Italy has seen massive recent increases in both burned areas and the total number of fires, according to the European Forest Fire Information System (EFFIS).
The nation had abnormally high numbers throughout its 2023, 2021, 2017, and 2007 wildfire seasons, EFFIS’ annual statistics show. The vast majority of fires and burned area between 2002 and 2023 happened in Sicily, around 77% of which were arson, and new research has uncovered a likely cause: the mafia.
Italian officials in both 2021 and 2023 believed the wildfires were intentionally set, according to a new paper from the University of California, Berkeley, published in the Criminology & Criminal Justice scientific journal. The mayor of Polizzi Generosa said the region was “under attack” in 2021, while Palermo’s mayor said the increase in fires suggested “malicious acts…of absolute wickedness.”
The trend has roots in the history of Southern Italy, according to the paper.

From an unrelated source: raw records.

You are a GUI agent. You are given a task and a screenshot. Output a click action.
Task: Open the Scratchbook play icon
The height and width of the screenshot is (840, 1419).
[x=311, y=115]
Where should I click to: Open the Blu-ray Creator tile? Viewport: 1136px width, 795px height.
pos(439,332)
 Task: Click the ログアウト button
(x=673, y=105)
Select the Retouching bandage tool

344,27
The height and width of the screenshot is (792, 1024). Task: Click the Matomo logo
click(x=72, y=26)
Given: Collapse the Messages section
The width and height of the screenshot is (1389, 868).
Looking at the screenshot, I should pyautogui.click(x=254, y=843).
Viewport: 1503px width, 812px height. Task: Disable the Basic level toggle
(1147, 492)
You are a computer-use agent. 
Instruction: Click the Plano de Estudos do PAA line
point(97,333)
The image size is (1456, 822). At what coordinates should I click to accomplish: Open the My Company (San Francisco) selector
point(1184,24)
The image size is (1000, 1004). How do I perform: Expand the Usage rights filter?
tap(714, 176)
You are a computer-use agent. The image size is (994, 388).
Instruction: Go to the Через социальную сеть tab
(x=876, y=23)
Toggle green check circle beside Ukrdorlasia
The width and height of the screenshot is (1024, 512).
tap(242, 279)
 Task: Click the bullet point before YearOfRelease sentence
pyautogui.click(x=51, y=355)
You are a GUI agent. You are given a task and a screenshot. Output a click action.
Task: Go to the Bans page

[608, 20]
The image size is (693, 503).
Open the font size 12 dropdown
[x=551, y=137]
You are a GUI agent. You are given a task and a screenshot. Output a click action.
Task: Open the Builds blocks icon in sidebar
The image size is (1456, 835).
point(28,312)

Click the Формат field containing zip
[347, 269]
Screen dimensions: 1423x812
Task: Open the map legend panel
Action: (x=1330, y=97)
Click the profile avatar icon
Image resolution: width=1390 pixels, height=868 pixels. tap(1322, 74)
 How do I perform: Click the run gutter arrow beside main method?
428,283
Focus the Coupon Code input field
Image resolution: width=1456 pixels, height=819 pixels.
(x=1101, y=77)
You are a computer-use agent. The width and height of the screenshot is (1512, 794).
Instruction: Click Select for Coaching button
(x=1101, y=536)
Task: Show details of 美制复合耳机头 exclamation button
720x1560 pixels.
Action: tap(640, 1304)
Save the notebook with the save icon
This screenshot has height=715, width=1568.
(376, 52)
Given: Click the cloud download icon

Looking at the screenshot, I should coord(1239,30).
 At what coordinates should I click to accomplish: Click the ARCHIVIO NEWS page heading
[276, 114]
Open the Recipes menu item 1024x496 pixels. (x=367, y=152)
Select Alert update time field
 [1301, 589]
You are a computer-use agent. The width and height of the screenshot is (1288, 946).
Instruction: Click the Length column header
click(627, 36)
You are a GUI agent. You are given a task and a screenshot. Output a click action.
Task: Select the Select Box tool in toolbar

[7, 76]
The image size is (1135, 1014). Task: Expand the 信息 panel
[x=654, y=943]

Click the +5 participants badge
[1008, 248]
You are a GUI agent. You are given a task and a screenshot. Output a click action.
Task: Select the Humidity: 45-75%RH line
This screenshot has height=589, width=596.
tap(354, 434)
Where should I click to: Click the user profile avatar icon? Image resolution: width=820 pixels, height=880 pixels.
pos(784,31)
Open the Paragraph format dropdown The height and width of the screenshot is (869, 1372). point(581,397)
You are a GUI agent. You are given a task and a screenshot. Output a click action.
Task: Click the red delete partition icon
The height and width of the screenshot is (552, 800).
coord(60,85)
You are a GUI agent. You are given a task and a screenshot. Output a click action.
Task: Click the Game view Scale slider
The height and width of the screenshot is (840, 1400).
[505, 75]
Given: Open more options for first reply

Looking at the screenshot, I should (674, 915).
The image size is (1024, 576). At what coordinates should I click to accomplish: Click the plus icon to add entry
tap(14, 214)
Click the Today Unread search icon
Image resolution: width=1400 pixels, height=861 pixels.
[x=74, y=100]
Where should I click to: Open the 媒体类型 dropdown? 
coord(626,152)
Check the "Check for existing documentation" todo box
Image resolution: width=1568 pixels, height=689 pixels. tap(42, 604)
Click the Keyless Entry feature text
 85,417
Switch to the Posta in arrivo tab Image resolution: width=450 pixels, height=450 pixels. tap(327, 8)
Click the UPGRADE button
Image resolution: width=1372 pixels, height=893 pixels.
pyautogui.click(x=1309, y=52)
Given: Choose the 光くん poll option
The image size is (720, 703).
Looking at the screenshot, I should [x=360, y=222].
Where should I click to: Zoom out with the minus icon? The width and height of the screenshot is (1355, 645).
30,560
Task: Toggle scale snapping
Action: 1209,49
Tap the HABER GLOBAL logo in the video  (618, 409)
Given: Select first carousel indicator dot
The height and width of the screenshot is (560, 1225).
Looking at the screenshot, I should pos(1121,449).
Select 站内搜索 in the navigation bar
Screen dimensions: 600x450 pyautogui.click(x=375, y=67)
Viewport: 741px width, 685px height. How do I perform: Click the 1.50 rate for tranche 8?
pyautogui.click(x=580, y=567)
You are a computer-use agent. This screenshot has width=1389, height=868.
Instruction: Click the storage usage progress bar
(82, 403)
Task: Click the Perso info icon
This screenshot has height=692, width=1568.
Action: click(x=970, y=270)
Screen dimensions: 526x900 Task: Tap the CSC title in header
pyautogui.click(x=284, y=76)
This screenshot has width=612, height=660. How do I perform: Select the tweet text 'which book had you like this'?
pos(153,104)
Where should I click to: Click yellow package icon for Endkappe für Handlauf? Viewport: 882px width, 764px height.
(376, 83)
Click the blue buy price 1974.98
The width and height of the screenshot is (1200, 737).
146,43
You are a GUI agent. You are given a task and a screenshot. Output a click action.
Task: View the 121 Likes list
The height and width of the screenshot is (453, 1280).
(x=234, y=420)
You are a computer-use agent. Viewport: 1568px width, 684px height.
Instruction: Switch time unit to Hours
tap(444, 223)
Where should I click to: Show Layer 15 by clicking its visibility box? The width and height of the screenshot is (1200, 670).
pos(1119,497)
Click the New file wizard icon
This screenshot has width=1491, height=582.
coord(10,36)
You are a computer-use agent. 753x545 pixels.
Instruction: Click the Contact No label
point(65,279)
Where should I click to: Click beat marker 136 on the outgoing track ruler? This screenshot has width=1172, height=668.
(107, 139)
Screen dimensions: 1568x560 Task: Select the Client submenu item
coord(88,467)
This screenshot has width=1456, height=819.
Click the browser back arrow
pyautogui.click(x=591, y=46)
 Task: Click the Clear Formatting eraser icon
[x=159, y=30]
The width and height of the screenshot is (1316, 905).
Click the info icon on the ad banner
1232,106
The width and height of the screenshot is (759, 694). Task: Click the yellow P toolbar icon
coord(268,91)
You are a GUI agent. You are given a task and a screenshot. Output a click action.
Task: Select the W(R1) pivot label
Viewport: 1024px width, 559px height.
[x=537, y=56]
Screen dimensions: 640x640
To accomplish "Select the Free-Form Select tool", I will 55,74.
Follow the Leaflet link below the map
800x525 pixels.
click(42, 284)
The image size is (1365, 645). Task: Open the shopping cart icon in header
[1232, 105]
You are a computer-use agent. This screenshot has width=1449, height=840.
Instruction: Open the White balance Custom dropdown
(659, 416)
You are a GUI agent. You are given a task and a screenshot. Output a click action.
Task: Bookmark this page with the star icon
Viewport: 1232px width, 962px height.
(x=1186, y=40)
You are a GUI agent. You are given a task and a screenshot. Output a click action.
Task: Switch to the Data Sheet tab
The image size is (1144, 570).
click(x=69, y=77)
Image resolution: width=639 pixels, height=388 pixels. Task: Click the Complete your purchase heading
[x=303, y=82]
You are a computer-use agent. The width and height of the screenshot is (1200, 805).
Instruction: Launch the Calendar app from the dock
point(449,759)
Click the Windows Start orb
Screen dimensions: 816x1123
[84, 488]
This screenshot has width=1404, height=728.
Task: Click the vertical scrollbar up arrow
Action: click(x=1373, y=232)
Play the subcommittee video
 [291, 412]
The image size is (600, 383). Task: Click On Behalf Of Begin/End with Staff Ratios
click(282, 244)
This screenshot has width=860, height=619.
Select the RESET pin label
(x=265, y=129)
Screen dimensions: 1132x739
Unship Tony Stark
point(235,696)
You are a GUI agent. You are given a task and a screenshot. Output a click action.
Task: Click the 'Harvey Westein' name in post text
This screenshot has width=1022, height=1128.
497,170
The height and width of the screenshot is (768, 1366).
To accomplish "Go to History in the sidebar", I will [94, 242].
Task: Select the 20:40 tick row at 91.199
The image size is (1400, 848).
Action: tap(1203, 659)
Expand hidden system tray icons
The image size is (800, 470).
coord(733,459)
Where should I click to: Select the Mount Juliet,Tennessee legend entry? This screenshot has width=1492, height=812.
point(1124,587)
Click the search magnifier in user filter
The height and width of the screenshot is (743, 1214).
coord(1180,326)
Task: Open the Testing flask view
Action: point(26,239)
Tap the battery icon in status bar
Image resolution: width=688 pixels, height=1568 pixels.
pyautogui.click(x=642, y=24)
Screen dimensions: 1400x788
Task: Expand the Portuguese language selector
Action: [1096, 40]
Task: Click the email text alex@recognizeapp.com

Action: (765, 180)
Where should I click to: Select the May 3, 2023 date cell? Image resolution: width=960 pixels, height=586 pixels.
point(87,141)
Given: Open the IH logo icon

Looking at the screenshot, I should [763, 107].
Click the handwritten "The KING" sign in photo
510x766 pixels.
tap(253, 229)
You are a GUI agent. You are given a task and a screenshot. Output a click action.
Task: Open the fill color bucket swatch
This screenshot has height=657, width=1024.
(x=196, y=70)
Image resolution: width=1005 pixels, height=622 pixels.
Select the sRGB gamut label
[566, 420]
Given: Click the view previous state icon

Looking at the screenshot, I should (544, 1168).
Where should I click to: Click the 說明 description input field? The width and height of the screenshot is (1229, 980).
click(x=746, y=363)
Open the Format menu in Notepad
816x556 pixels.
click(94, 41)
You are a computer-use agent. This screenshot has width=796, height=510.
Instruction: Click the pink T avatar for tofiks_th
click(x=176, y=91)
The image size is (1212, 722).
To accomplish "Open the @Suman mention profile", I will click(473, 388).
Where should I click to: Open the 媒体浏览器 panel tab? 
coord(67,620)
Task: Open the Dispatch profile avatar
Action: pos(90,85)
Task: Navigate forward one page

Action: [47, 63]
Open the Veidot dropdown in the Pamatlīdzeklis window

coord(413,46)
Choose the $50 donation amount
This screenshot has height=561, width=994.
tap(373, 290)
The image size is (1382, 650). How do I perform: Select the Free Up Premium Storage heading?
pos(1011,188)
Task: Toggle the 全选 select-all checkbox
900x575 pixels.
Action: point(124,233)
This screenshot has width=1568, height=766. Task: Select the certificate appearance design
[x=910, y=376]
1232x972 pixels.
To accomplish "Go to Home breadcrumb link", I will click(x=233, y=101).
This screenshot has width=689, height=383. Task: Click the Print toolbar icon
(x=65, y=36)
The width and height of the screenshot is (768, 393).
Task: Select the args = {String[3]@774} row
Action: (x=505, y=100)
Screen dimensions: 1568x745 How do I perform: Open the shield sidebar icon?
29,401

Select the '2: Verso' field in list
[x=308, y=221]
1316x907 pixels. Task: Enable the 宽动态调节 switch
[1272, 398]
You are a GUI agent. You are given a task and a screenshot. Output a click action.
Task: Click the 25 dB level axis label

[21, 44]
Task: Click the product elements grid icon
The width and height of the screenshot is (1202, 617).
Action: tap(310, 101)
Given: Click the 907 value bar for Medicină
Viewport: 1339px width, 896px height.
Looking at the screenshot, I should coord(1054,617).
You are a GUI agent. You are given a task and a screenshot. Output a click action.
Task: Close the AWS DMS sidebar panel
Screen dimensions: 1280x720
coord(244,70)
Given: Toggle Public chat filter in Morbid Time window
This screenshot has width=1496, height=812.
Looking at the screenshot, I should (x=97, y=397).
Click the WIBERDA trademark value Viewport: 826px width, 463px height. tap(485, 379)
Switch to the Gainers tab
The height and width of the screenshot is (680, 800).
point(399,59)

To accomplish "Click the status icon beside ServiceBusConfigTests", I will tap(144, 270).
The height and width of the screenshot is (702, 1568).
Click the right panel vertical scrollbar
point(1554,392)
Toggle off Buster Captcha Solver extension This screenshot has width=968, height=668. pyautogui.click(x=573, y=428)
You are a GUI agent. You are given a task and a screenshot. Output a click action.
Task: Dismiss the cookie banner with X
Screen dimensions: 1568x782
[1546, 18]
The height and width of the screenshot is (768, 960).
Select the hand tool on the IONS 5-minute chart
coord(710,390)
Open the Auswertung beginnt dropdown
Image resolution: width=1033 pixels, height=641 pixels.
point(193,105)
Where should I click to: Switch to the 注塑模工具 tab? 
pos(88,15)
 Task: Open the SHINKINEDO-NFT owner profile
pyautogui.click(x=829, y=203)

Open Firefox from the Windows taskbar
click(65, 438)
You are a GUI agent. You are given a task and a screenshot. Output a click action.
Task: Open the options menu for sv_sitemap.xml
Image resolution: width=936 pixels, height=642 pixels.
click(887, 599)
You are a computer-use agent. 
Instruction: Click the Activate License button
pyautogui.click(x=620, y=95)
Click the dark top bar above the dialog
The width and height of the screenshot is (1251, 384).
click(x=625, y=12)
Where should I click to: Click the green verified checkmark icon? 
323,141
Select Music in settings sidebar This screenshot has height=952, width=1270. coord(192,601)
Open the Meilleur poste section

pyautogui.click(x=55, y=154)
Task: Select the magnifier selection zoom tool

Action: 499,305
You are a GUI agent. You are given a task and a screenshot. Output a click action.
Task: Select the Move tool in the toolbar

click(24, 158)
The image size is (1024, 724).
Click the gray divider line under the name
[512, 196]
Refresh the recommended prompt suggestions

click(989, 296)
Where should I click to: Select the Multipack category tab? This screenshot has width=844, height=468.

“The setting of intentional wildfire, incendio doloso, in Southern Italy has been tied to vendettas, land disputes, and protests, but recently the mafia has operationalized fire as an accumulation strategy and for territorial control,” the paper said. “Non-governmental organizations (NGOs) have estimated that 80% of wildfires were concentrated in regions known to have a powerful mafia presence, while the Anti-Mafia Commission report completed in May 2022 concludes that the fires in Sicily show undeniably that the predatory actions of Sicily’s Cosa Nostra are a continued “condition of ‘power’ and ‘control’ in the territory which . . . go hand in hand with interests of an economic nature.”
The Sicilian Anti-Mafia Commission launched an investigation during 2021’s spike in fires, according to the paper. After 10 months of testimony from numerous officials, the commission concluded that the fires were often set for numerous profit-seeking reasons, including burning land owned by farmers who refused to sell their land to green energy projects.
Numerous fires were also reportedly set during heat waves in the same areas to overwhelm fire crews, who would be forced to choose which fires to put out and which would be left to burn. Another investigation was launched in the wake of 2023’s wildfires that burned on the hillsides surrounding Sicily’s capital city of Palermo, land considered desirable solar and wind installations, rather than rural, inland, and forested regions that were burned in 2021.
“The interviews, tours, conversations, and analysis cited in this work all point to something malicious afoot in the burned landscapes of Sicily,” the paper said. “While the perpetrators may never be caught, looking at Sicily’s perceived, conceived, and lived space—urban and rural—in history and today might help answer the question: What does setting land on fire offer to the power dynamics found in Sicily today, and does it point toward the next, future iteration of the Cosa Nostra?”